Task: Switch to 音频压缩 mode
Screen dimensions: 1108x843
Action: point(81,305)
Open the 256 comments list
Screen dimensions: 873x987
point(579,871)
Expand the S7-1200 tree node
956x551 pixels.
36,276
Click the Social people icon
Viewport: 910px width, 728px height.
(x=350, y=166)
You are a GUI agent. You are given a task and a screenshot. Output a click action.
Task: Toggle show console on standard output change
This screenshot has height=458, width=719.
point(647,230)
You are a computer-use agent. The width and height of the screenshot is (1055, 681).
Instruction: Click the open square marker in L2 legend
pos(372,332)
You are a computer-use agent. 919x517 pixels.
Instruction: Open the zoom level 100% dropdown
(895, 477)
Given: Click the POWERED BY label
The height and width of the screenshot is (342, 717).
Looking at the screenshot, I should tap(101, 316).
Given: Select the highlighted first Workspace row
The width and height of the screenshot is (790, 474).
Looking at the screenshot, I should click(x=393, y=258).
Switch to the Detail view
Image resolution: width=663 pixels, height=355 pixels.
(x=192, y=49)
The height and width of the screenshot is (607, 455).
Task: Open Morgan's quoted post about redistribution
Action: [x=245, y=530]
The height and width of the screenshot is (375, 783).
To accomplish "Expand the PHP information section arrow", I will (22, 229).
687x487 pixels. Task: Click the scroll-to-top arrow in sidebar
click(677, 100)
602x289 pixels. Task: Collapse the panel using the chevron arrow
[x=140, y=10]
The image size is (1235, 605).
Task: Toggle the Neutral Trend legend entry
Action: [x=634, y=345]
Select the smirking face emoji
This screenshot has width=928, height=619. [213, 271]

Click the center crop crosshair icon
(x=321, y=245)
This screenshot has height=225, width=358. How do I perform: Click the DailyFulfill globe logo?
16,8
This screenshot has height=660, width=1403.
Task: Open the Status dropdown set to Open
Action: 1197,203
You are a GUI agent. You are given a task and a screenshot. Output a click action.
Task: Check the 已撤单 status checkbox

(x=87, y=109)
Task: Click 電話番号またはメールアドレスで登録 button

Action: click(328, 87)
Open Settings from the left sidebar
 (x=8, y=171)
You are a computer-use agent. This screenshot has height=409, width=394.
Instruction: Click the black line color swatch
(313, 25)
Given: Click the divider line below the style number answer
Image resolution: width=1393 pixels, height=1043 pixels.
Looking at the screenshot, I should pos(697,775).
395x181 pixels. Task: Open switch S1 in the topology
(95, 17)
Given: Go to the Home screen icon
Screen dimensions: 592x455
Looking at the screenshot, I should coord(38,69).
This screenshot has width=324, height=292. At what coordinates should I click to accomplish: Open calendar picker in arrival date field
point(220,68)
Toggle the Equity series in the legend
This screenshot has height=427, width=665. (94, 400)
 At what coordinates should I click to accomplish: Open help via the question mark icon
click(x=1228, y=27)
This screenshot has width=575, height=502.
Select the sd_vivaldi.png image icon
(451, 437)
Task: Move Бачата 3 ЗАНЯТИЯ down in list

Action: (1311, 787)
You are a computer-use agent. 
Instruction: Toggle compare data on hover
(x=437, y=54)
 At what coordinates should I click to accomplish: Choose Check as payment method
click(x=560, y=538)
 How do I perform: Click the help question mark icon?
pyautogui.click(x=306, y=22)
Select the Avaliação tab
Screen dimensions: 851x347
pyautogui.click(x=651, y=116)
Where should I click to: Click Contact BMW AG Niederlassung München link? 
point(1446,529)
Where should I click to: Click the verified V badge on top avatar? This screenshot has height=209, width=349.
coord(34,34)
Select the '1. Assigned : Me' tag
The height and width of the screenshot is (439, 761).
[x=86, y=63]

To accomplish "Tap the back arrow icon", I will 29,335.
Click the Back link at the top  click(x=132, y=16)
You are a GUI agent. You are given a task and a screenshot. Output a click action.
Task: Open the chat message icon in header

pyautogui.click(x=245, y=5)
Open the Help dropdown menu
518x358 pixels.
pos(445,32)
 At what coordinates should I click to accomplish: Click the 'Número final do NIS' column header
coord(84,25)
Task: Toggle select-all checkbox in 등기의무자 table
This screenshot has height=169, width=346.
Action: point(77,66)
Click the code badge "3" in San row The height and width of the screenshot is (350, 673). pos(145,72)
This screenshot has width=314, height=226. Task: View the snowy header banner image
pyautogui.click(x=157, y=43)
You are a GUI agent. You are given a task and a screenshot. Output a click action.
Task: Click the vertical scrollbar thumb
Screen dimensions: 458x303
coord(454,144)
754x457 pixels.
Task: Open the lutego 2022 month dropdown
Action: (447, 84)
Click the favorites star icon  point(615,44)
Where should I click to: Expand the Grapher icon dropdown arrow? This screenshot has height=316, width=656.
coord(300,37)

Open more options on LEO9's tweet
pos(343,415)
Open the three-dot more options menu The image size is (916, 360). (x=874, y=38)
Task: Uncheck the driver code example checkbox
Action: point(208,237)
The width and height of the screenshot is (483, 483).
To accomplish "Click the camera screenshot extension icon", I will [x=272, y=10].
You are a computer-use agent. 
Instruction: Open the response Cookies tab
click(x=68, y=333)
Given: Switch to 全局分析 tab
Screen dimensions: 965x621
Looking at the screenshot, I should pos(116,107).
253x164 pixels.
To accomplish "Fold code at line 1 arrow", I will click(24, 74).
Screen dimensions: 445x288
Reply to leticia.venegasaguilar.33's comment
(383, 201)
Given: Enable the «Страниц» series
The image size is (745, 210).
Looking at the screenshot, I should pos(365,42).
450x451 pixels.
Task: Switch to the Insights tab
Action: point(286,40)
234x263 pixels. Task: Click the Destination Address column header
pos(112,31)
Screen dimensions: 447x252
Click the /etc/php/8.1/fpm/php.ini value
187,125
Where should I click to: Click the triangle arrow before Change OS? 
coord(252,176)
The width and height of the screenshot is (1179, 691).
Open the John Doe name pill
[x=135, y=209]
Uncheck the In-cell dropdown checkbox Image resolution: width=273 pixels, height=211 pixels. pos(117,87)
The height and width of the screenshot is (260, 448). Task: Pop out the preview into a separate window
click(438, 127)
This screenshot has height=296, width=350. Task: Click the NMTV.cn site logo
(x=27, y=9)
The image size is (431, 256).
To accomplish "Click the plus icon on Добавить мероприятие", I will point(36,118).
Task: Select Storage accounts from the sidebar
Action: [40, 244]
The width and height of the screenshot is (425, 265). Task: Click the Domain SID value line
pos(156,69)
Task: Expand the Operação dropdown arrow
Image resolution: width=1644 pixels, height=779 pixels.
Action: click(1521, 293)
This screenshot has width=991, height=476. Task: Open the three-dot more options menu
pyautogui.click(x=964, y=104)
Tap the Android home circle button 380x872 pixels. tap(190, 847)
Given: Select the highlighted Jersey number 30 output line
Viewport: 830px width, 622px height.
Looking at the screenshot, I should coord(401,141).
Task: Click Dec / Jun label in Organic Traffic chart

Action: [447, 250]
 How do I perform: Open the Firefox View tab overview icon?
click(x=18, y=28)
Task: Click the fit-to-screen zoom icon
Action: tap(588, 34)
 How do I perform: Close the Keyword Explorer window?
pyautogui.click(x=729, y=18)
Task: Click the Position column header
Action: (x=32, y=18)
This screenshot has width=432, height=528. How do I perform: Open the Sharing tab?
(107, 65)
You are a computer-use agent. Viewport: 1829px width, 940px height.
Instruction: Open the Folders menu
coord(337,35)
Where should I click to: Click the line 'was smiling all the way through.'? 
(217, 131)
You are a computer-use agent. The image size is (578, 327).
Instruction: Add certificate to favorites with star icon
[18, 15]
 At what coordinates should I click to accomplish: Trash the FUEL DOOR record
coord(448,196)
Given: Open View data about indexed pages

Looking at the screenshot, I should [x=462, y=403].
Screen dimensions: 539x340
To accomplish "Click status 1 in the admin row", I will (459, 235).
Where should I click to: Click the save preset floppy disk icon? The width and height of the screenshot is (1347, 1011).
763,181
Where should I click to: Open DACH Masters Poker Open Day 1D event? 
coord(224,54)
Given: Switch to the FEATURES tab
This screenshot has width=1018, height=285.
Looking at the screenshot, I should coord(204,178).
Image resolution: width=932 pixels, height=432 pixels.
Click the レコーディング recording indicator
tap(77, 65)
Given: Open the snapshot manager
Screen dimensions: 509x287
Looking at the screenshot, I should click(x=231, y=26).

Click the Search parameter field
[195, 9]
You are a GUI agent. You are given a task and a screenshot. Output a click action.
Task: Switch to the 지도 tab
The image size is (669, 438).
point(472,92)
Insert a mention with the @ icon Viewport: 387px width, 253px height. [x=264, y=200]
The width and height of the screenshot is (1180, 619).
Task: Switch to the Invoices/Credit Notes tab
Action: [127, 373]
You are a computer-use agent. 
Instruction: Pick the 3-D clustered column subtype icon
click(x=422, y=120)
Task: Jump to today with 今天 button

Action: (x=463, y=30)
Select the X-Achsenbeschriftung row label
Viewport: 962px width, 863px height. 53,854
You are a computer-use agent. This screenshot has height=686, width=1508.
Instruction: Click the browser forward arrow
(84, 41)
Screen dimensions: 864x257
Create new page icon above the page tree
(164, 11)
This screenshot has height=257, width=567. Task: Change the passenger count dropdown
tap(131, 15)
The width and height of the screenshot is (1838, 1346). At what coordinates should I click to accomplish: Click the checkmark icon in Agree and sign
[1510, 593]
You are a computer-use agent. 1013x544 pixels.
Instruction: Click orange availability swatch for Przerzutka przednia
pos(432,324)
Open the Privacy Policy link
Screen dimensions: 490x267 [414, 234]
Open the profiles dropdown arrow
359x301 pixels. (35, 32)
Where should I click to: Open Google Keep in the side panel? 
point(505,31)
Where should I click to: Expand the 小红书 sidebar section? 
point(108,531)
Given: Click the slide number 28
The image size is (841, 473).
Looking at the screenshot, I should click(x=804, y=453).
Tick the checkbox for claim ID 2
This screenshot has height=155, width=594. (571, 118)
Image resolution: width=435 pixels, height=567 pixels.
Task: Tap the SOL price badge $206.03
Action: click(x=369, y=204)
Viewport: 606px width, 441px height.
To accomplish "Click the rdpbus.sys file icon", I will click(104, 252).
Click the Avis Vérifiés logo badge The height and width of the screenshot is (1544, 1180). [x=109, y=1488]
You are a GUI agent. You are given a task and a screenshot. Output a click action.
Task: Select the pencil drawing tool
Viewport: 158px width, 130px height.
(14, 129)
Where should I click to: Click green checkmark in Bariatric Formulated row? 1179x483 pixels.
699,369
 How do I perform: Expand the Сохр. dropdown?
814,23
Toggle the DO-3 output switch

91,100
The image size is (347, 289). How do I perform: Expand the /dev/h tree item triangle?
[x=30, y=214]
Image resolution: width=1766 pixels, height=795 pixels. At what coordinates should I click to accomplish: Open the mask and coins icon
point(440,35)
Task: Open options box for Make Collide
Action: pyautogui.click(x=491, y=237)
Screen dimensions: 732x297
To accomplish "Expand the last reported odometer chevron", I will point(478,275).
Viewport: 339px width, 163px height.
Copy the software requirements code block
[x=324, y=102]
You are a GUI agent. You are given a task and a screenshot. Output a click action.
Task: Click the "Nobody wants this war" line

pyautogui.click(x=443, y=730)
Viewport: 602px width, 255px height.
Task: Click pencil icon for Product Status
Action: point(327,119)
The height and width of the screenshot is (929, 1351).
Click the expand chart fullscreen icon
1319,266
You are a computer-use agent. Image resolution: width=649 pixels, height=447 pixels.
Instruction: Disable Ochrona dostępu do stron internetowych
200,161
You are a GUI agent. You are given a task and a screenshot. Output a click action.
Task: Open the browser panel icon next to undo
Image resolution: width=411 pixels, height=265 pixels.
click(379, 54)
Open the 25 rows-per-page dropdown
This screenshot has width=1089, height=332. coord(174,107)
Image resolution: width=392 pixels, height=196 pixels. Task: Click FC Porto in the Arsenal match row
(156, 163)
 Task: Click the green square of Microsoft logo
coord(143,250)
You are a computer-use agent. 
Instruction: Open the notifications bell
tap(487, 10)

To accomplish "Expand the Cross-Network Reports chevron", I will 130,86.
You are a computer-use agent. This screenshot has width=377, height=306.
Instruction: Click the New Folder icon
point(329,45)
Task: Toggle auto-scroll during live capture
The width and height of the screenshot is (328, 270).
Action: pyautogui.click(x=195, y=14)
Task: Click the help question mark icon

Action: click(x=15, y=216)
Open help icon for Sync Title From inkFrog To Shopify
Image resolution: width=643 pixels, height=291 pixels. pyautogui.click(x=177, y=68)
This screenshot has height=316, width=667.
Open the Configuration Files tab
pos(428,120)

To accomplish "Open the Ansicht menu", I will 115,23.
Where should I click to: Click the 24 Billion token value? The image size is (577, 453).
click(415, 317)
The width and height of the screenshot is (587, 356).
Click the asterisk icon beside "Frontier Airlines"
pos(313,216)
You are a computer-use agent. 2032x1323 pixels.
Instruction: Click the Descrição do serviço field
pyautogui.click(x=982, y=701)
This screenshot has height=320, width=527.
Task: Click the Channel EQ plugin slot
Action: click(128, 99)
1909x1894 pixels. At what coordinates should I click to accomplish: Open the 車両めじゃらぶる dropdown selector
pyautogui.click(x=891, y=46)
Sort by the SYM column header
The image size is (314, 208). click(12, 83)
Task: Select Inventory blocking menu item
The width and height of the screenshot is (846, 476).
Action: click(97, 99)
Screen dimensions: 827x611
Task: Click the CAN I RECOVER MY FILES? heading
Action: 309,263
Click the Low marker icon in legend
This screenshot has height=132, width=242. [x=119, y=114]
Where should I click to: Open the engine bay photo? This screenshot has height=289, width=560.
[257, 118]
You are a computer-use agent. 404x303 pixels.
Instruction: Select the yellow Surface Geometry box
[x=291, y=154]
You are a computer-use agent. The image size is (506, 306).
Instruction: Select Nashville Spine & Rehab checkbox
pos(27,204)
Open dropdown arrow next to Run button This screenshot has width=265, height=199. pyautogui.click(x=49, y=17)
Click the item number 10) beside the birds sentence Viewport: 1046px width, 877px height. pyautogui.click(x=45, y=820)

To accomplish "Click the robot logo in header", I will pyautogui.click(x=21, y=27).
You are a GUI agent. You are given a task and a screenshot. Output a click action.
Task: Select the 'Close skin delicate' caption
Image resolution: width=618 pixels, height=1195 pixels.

_WORK REQUIRED_
Pick each line holding the word "highlighted" out of the listing.

_RESPONSE BELOW_
Given: Select the highlighted first Workspace row
Given: Select the highlighted Jersey number 30 output line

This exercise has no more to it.